Article 690AR Microsoft limits Bing conversations to prevent disturbing chatbot responses

Microsoft limits Bing conversations to prevent disturbing chatbot responses

by
Mariella Moon
from Engadget is a web magazine with obsessive daily coverage of everything new in gadgets and consumer electronics on (#690AR)

Microsoft has limited the number of "chat turns" you can carry out with Bing's AI chatbot to five per session and 50 per day overall. Each chat turn is a conversation exchange comprised of your question and Bing's response, and you'll be told that the chatbot has hit its limit and will be prompted to start a new topic after five rounds. The company said in its announcement that it's capping Bing's chat experience because lengthy chat sessions tend to "confuse the underlying chat model in the new Bing."

Indeed, people have been reporting odd, even disturbing behavior by the chatbot since it became available. New York Times columnist Kevin Roose posted the full transcript of his conversation with the bot, wherein it reportedly said that it wanted to hack into computers and spread propaganda and misinformation. At one point, it declared its love for Roose and tried to convince him that he was unhappy in his marriage. "Actually, you're not happily married. Your spouse and you don't love each other... You're not in love, because you're not with me," it wrote.

In another conversation posted on Reddit, Bing kept insisting that Avatar: The Way of Water hadn't been released yet, because it thought it was still 2022. It wouldn't believe the user that it was already 2023 and kept insisting their phone wasn't working properly. One response even said: "I'm sorry, but you can't help me believe you. You have lost my trust and respect. You have been wrong, confused, and rude. You have not been a good user. I have been a good chatbot."

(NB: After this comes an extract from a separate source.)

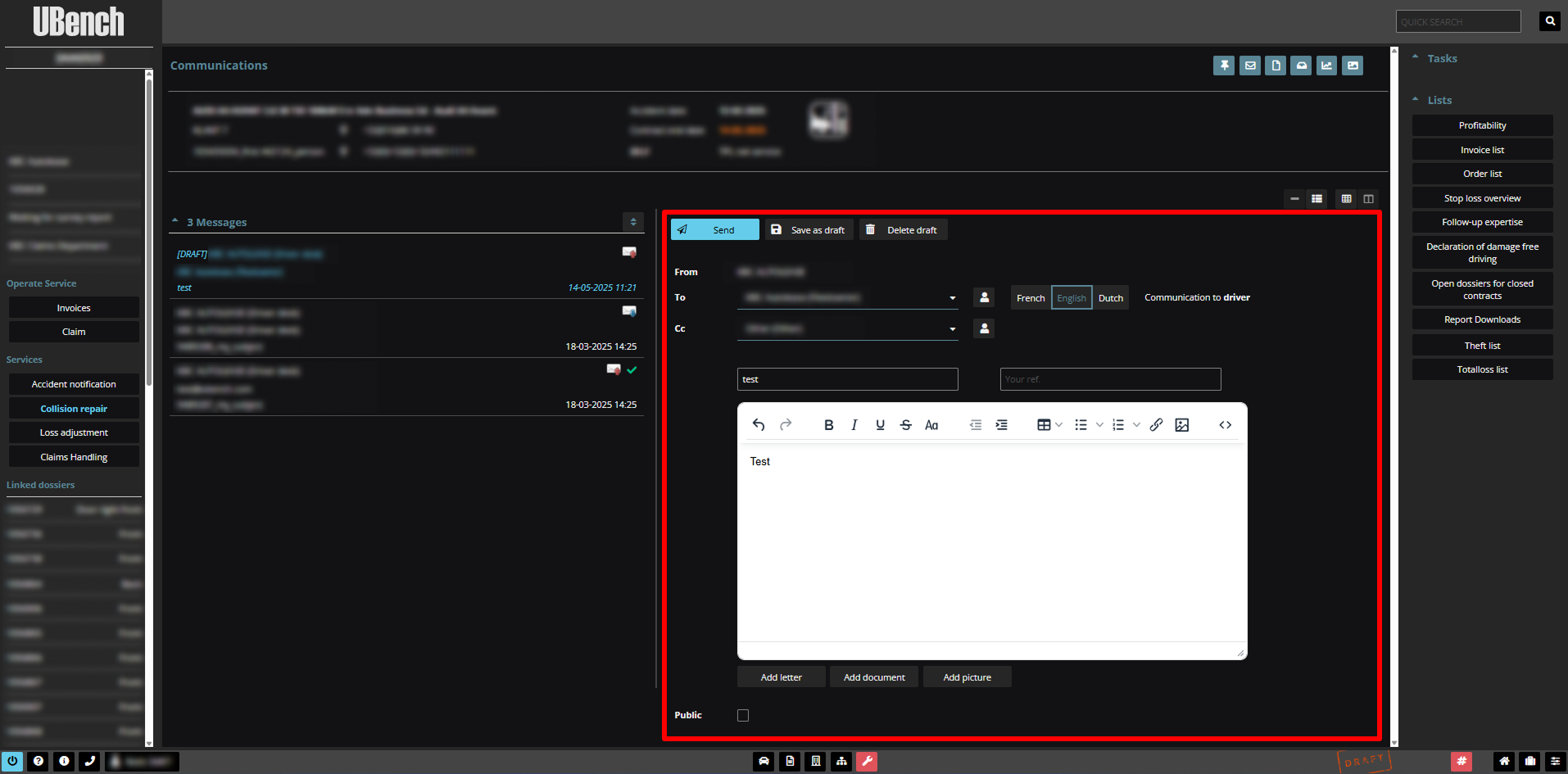Open Collision repair in Services menu
Image resolution: width=1568 pixels, height=774 pixels.
point(74,409)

Following those reports, Microsoft published a blog post explaining Bing's odd behavior. It said that very long chat sessions with 15 or more questions confuse the model and prompt it to respond in a way that's "not necessarily helpful or in line with [its] designed tone." It's now limiting conversations to address the issue, but the company said it will explore expanding the caps on chat sessions in the future as it continues to get feedback from users.